Three office buildings named Queens Tower in Amsterdam, Netherlands. /Courtesy of Kiwoom Asset Management

This article was published on Jan. 21, 2025, at 6:11 a.m. on the ChosunBiz MoneyMove site.

As funds investing in buildings in Germany and Belgium face total loss, investors are turning their attention to Kiwoom Asset Management's Netherlands office fund, which has a loan maturity next month. This fund raised its loan interest rate for extension in September 2024 and recently changed its local investment structure. However, the revenue still shows a negative return of 60% to 70%.

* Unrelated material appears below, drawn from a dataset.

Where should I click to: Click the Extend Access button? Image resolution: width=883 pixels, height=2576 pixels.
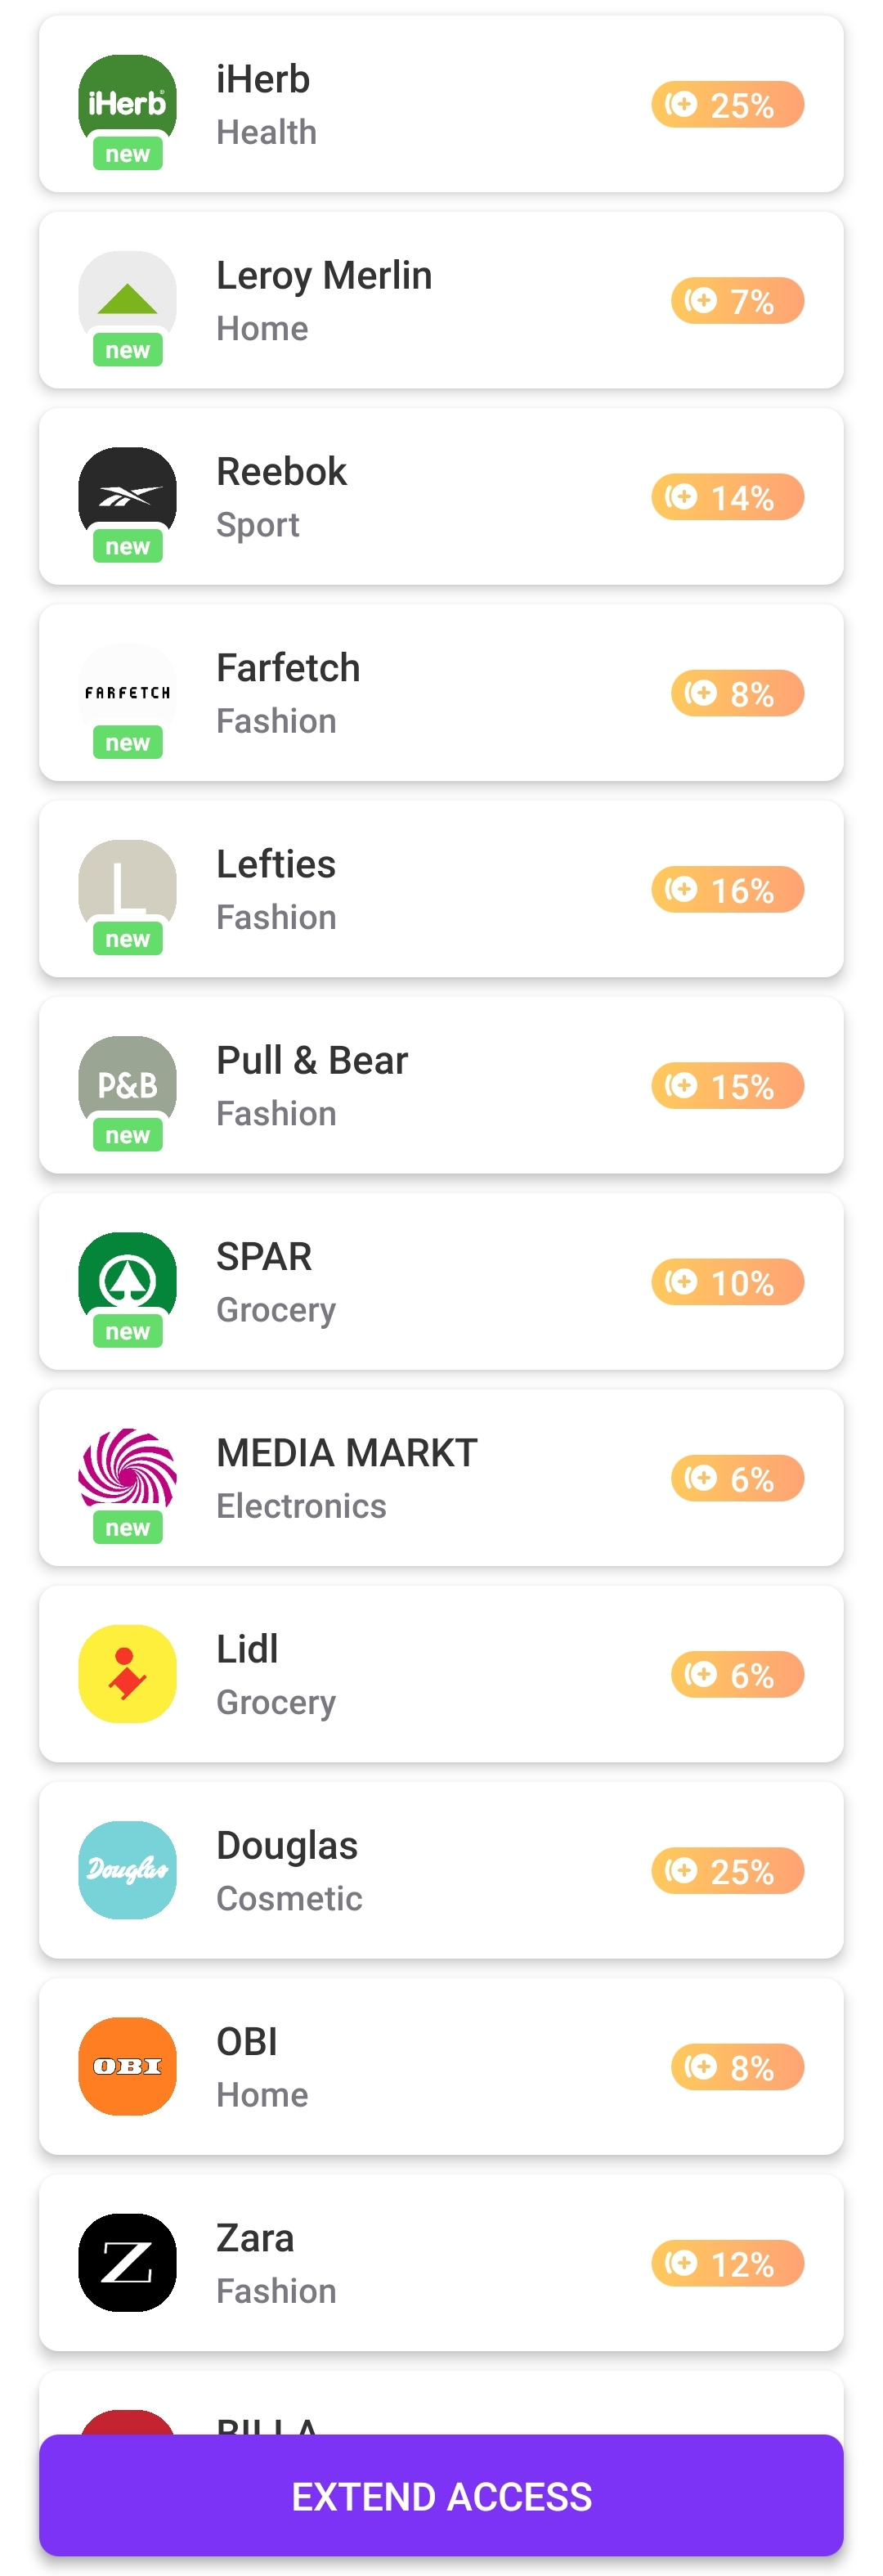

On the 21st, according to investment banking (IB) industry sources, Kiwoom Asset Management disclosed that it changed the local investment structures of its four funds, including Kiwoom Heroes Europe Office No. 1-4, which invest in the office building "Queens Towers" in Amsterdam, Netherlands, on the 13th. These funds have a loan maturity scheduled for Feb. 6, amounting to 71 million euros. They altered their investment structure as a prerequisite for extension at the request of senior creditors, approximately three weeks ahead of the deadline.

Initially, these funds held 100% of the equity securities of the local special purpose company (SPC) in the Netherlands, "Maxima Dutch SPV 1 B.V." (hereinafter Dutch) and 85.33% equity in "Maxima Propco II B.V." (hereinafter Propco). This structure allowed Dutch to ultimately own Queens Towers by retaining the remaining 14.67% equity in Propco.

Recently, however, these funds established a new local SPC in Luxembourg, "Maxima LuxCo 1-4 S.à r.l." (hereinafter LuxCo). Simultaneously, they transferred all their holdings in Dutch and Propco to this entity on the 8th. Each investment trust owns 100% of LuxCo's equity, and through this, Kiwoom Asset Management claims it maintains ownership structure over Queens Towers located in Amsterdam, Netherlands.

However, the IB industry views that this structural change favors creditors rather than investors. It's regarded as reasonable to assume that creditors would not propose a structure benefiting Kiwoom Asset Management as they are extending the loan maturity for the third time. An IB industry insider noted, "With the scheduled timelines continuously extending, it seems (the creditors) are accumulating fatigue," adding, "We need to examine the contract details, but it's highly likely that the new investment structure is not favorable for the fund."

Screenshot of the Kiwoom Heroes European Office Real Estate Investment Trust No. 1 (Derivative Type) asset management report for December 2024.

This is not the first time these funds have postponed their loan maturity date. The loan maturity originally set for August last year was extended by four months to Dec. 6 of the same year, and then increased by two more months. During this process, the loan interest rate soared from a fixed rate of 1.46% to a level adding 3% to 5% over the three-month European Interbank Offered Rate (EURIBOR). The EURIBOR refers to the short-term interest rate applied between banks for loans within Eurozone countries. These funds are also discussing changing SPC to extend the maturity date by an additional 21 months.

Kiwoom Asset Management believes there should be no significant issues with the loan extension since the prerequisites have been met, but the investors' perspective differs. Due to the occurrence of "cash tarp," distribution payments have stopped since March of last year, and the significant drop in prices has created an uncertain situation regarding revenue.

This fund, which was evaluated for its stability due to its major tenant being the Employment and Labor Organization (UMV), a public institution under the Netherlands Ministry of Social Affairs and Employment, has significantly lost value similar to other overseas real estate funds due to rising European benchmark interest rates and decreased transaction demand.

According to the most recent asset revaluation conducted by Kiwoom Asset Management, the price, which was 129.733859 million euros (approximately 194.03774 billion won) at the time of acquisition, has decreased to 85.2 million euros (approximately 127.43023 billion won), marking a decline of about 34%. Since the legal fair value of the fund's assets is reassessed annually, there is a time lag from the actual value decrease.

Reflecting the results of Kiwoom Asset Management's asset revaluation based on prices as of Aug. 1 of last year, the base price of these funds fell sharply from 981.92 won to 282.49 won overnight. Investors' revenue also plummeted by 71.2% in a single day, declining by 64% from the established date. Currently, the revenue for these funds since their inception until the previous day stands at -63.38% to -63.62%. On a six-month and one-year basis, it reached -71.57% to -71.89%.

Another IB industry representative explained, "Kiwoom Asset Management borrowed an amount approximately 1.5 times that of general investor funds to purchase Queens Towers, which has resulted in a greater loss rate than the decline in building prices." They noted that places which expressed interest in bidding last year also offered about half the purchase price, leading to the halt of sale procedures to avoid total loss of investment.